The World Bank defines poverty as inability to attain minimum standard of living.  The first way to measure poverty is by defining poverty line or poverty threshold which measures minimum living standards based on per capita income that is sufficient to provide a minimum acceptable level of consumption. The way to set consumption based poverty line is by PPP method and the food energy method. The PPP method reflects the cost to individuals to buy goods or services in the domestic market as a dollar in US. The PPP does not deal with intercountry differences in nutrition; because the composition of consumption is very likely differ in different countries. To handle this problem, the food energy method is used which defines minimum calorie intake using nutritional values of consumption goods. However, it’s still problematic as people in different countries may choose different combination of foods which require different incomes to meet nutritional requirements.

In practice, the World Bank assigned poverty line $1.251 which means the minimum level of income deemed necessary to achieve standard of living. This value comes from income or consumption data survey, estimation of PPP level, and World Bank comparison program. From the value of poverty line, the number of people under the poverty line can be measured using head count index.  The head count index ignores the extent to which the poor fall below the poverty line.  The third way to measure poverty is poverty gap index which measures the depth or intensity of poverty, how far the poor are below the poverty line.

The most used inequality measure is Gini index as a ratio of two areas in Lorenz curve2 diagrams values between 0 and 1.  A low Gini coefficient indicates more equal income or wealth distribution, while high Gini coefficient indicates more unequal distribution. 0 corresponds to perfect equality and 1 corresponds to perfect inequality. The problem with Gini index are: the measure will give different result when applied to individuals instead of households; it measures in certain time, ignores life-span changes in income; in some societies people may have significant income in other forms than money as in subsistence farming, the value of these incomes is difficult to quantify, thus will yield different Gini index.

Another inequality measurement is Theil index which is a weighted average of inequality within subgroups, plus inequality among those subgroups, means that Theil index has decomposability that Gini index doesn’t have. The Theil index is always positive, individual contributions to the Theil index may be negative or positive. But Gini index is more popular than Theil for it’s depicted on Lorenz curve which is more intuitive to understand.

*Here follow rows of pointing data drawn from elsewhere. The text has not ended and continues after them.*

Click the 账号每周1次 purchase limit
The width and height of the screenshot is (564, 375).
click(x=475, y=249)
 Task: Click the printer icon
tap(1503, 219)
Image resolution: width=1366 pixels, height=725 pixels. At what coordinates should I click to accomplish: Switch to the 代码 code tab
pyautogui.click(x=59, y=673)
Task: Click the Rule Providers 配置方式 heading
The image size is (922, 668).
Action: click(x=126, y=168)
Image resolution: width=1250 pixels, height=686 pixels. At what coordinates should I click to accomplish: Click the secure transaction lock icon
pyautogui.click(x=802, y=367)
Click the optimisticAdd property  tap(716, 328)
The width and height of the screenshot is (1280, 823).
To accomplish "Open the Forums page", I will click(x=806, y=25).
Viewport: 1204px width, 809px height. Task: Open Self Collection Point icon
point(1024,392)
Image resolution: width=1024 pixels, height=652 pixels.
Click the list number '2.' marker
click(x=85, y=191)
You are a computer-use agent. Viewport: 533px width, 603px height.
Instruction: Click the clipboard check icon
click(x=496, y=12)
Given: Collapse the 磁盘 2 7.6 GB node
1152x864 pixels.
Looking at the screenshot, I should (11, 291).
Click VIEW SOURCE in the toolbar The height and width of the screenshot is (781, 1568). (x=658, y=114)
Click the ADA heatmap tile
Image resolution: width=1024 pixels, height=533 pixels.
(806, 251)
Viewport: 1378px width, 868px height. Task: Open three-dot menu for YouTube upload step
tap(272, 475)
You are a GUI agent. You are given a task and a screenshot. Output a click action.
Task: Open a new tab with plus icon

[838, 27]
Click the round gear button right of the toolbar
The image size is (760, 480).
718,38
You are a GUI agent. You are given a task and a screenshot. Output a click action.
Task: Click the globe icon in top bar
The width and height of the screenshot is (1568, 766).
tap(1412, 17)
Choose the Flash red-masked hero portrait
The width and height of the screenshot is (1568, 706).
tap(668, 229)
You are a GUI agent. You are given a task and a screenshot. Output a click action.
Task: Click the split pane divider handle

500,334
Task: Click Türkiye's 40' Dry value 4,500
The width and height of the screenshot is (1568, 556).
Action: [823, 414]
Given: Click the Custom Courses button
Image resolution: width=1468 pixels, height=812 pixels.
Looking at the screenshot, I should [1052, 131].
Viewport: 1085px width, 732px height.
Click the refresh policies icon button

1 The latest update, announced in March 2008 is $1.25 per day based on the latest available international PPP comparison for the year 2005. For further information in World Bank Report 1990, 2008.

2 The Lorenz curve is a graphical representation of the cumulative distribution function of a probability distribution; It is often used to represent income distribution, where it shows for the bottom x% of households, what percentage y% of the total income they have. It was developed by Max O. Lorenz in 1905 for representing income distribution.